The only predictor with a 95% confidence interval that includes 1 is that of being in a relationship. In practice, this means that it is unclear if the predictor has a positive (odds ratio >1) or negative (odds ratio <1) correlation with the target variable high_use - in other words, the predictor is not significantly correlated with high_use (see model summary).

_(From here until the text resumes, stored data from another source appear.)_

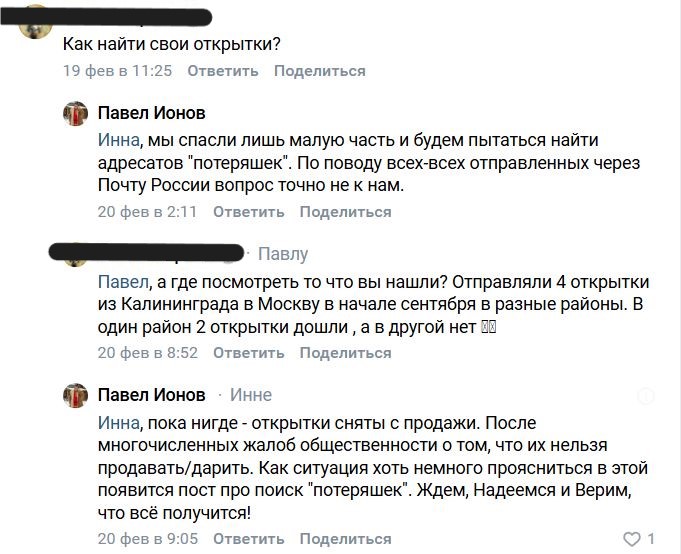681x554 pixels.
Task: Reply to the 19 фев 11:25 comment
Action: coord(222,71)
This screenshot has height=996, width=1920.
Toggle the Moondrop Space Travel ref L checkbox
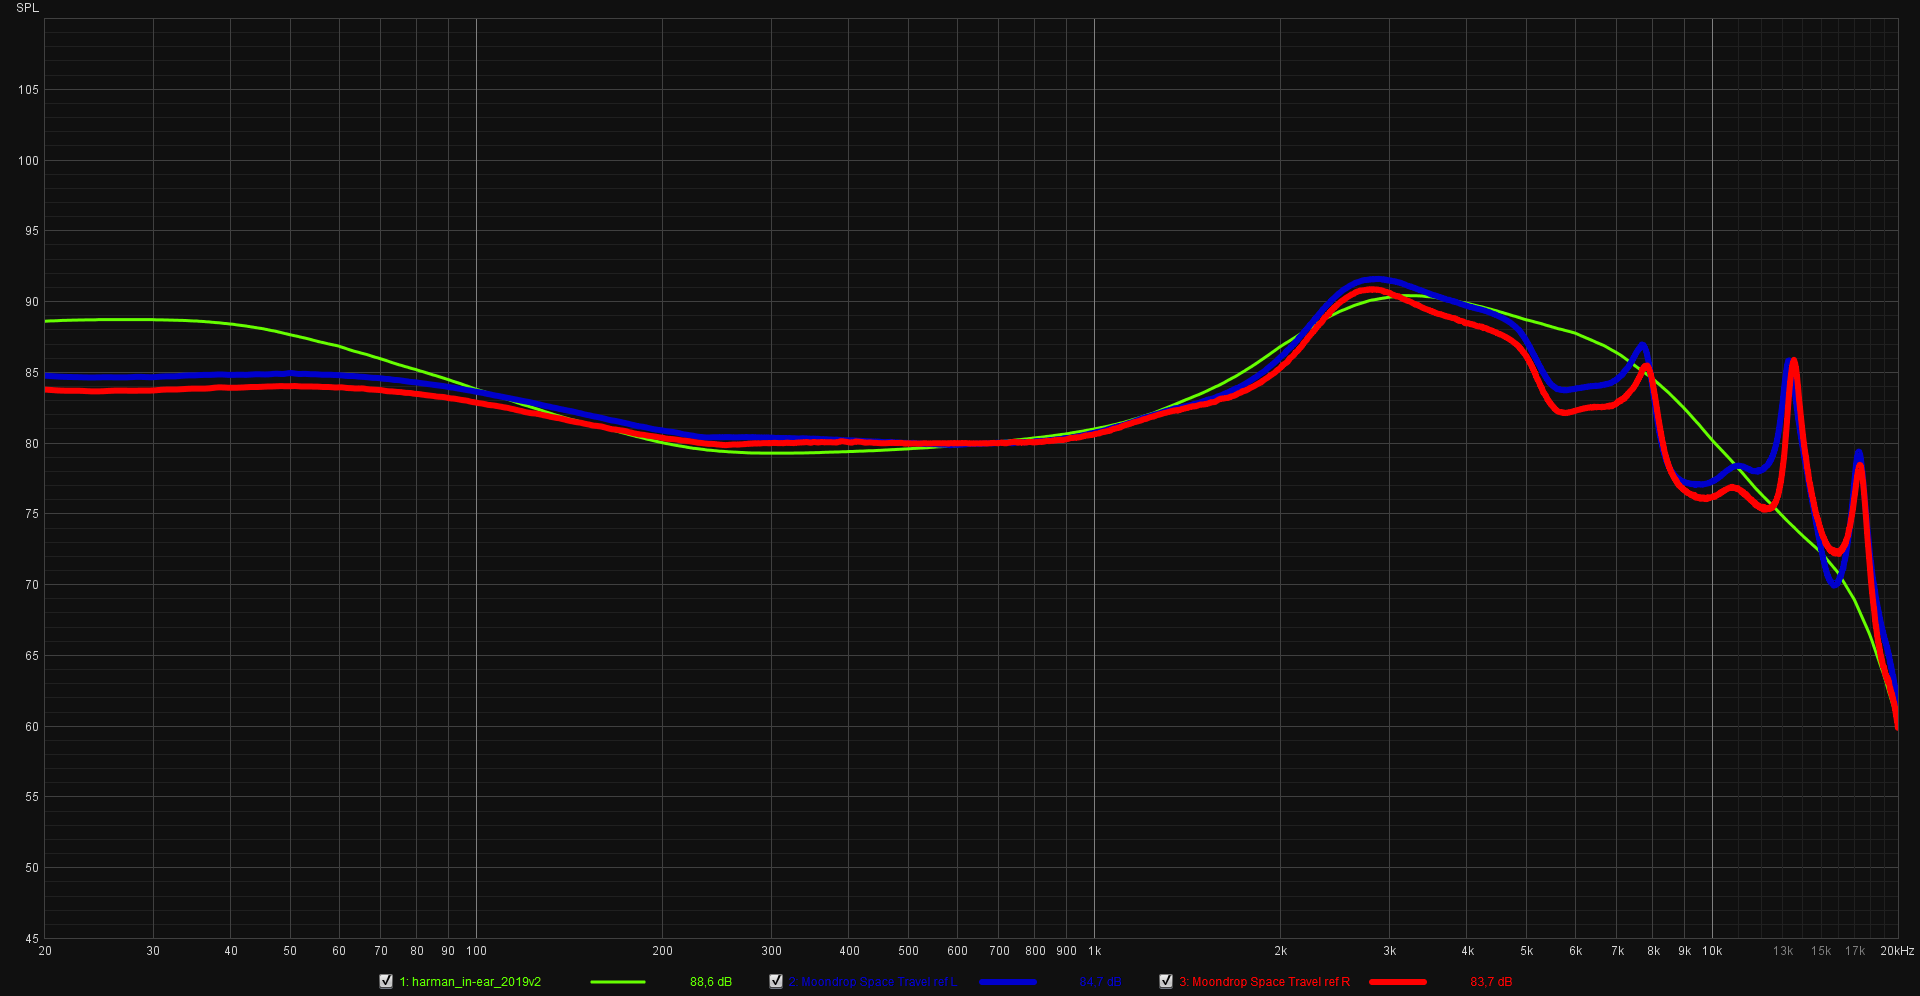[776, 981]
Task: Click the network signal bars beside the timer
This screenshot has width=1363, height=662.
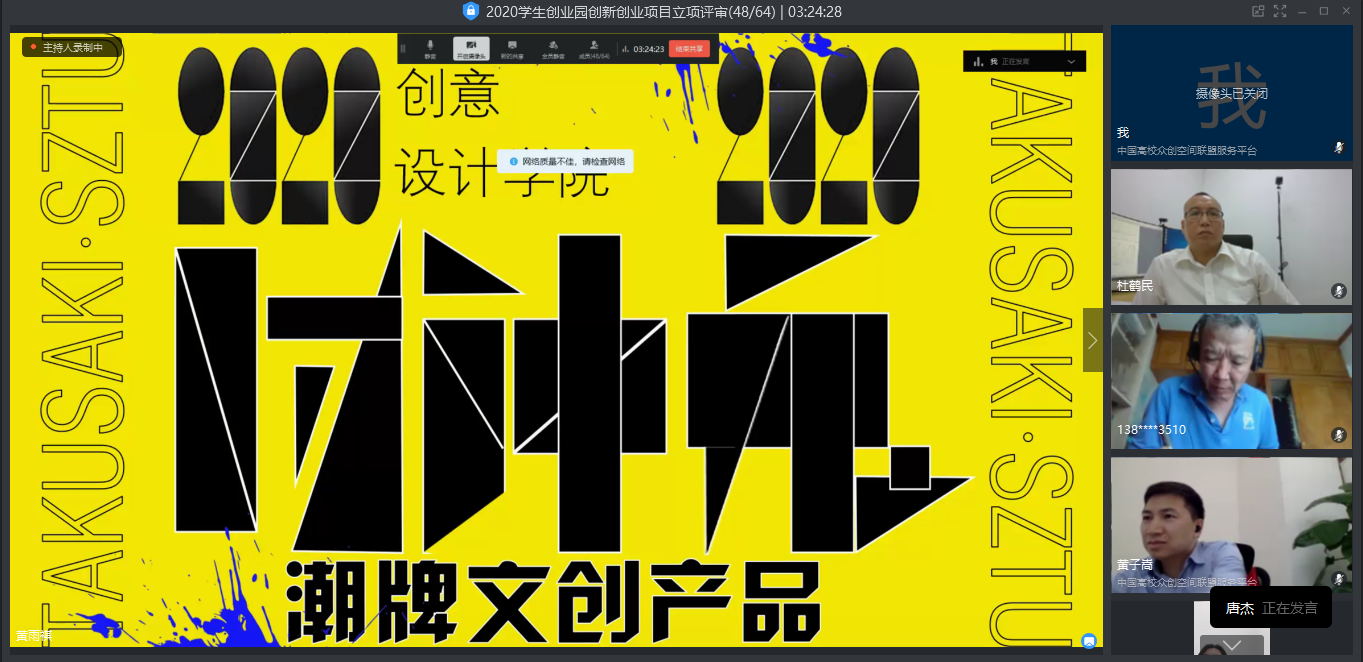Action: [624, 48]
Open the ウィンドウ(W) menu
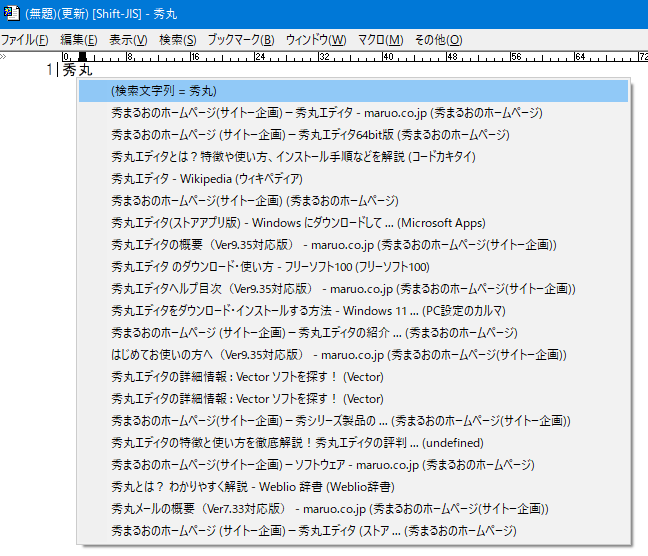The image size is (648, 556). (x=316, y=40)
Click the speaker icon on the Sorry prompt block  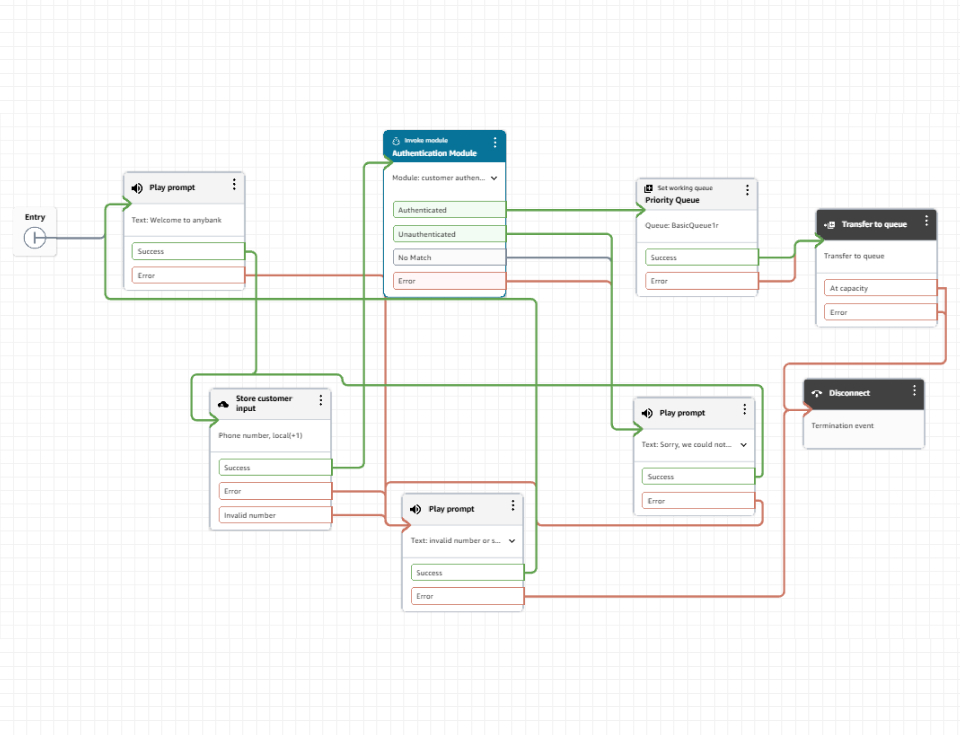646,412
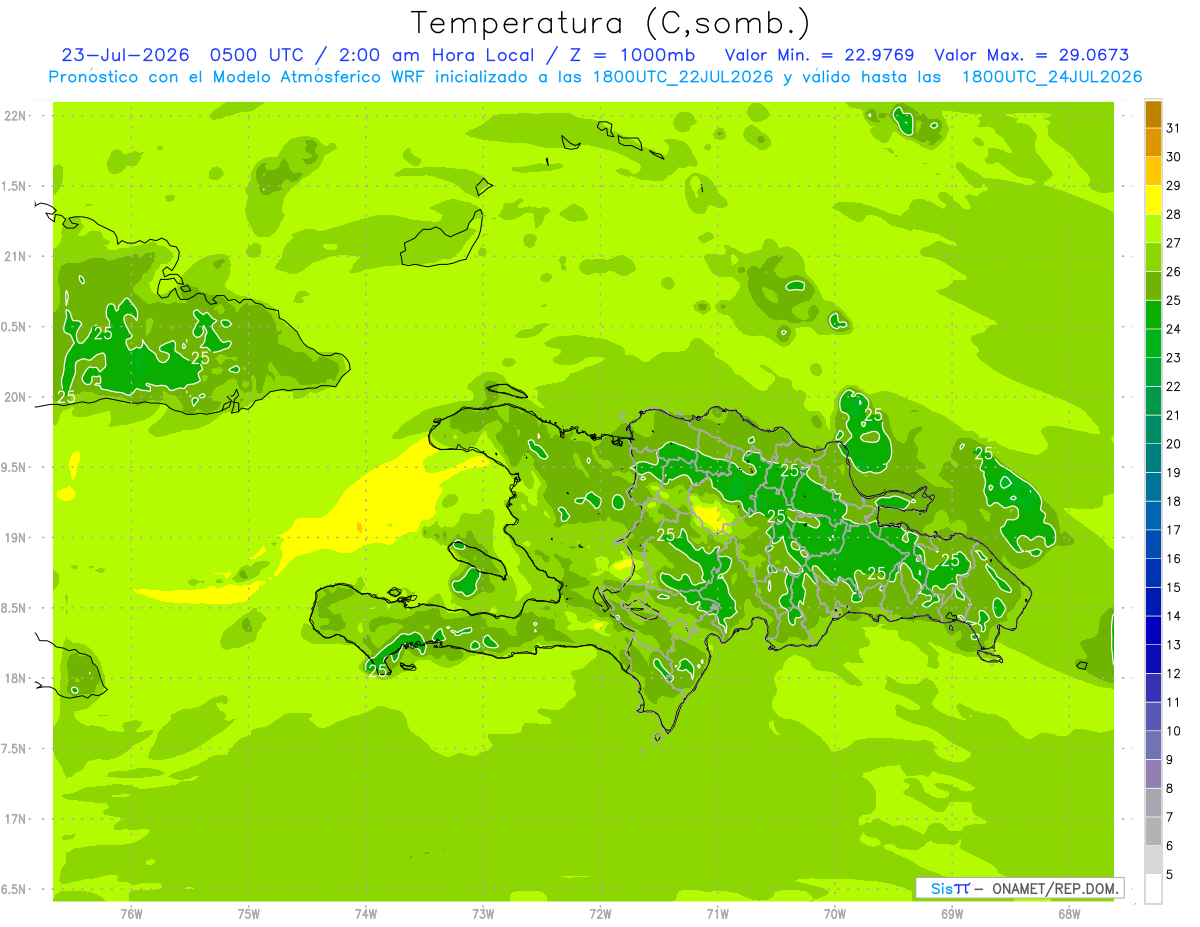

## 6: Predictive power of the model

To analyse the predicitve power of the model, only the predictor variables with significant correlation with high alcohol usage were used, i.e. high_use ~ sex + absences + failure (the instructions about dropping insignificantpredictors were a bit unclear to me).
Below you find a summary of the model (largely equivalent to m1):
```{r, echo=F}
m2 <- glm(high_use ~ sex + absences + failures, data = alc, family = "binomial")
summary(m2)
```
 This model was then used to predict high_use (input: training data/whole data set); here's are two tables cross tables of predicted and observed high_use (top: N, bottom: proportions)


```{r, echo=F}
alc$hu_prob <- predict(m2, type = "response")
alc$hu_pred <- ifelse(alc$hu_prob>0.5, TRUE, FALSE)
table(prediction = alc$hu_pred, observation = alc$high_use) %>% addmargins
table(prediction = alc$hu_pred, observation = alc$high_use) %>% prop.table %>% addmargins
```

Here, it becomes clear that the model is rather conservative in predicting high alcohol usage, predicting only 10% of the students falling within this definition (data: 29%), correspondingly producing relatively more false negatives (3%) than false positives (23%). The training error can be calculated as

training error = false positives (0.031) + false negatives (0.225) = 0.256

... this is confirmed by the loss function provided in the course:

```{r}
# define a loss function (mean prediction error)
loss_func <- function(class, prob) {
  n_wrong <- abs(class - prob) > 0.5
  mean(n_wrong)
}

loss_func(class = alc$high_use, prob = alc$hu_prob)

```

The higher prevalence of false negatives becomes also clear from a scatterplot (false negatives: red points on upper line, false positives; cyan points on the lower line):

```{r, echo=F}
p <- ggplot(alc, aes(x = hu_prob, y = high_use, col=hu_pred))+geom_point()
p
```

A simple guessing scheme to 'predict' high alcohol use can be formulated as 

```{r}
set.seed(1)
alc$hu_guess <- sample(x=c(rep(FALSE, 270), rep(TRUE, 112)), size=nrow(alc), replace=T)
```

i.e. the probability of assigning high usage to a student is based on the prevalence of high usage in the data. This simple guessing strategy's 'predictive power' can be assessed in the same way as the above model:

```{r}
table(guess = alc$hu_guess, observation = alc$high_use) %>% prop.table %>% addmargins
loss_func(class = alc$high_use, prob = alc$hu_guess)

```

training error = false positives 0.225 + false negatives 0.186 = 0.411

The overall predictive power of the model seems therefore superior to bare guessing.

An interesting closing remark: Note that guessing in fact predicts high usage correctly more often (~11%) than the model (~7%) (!).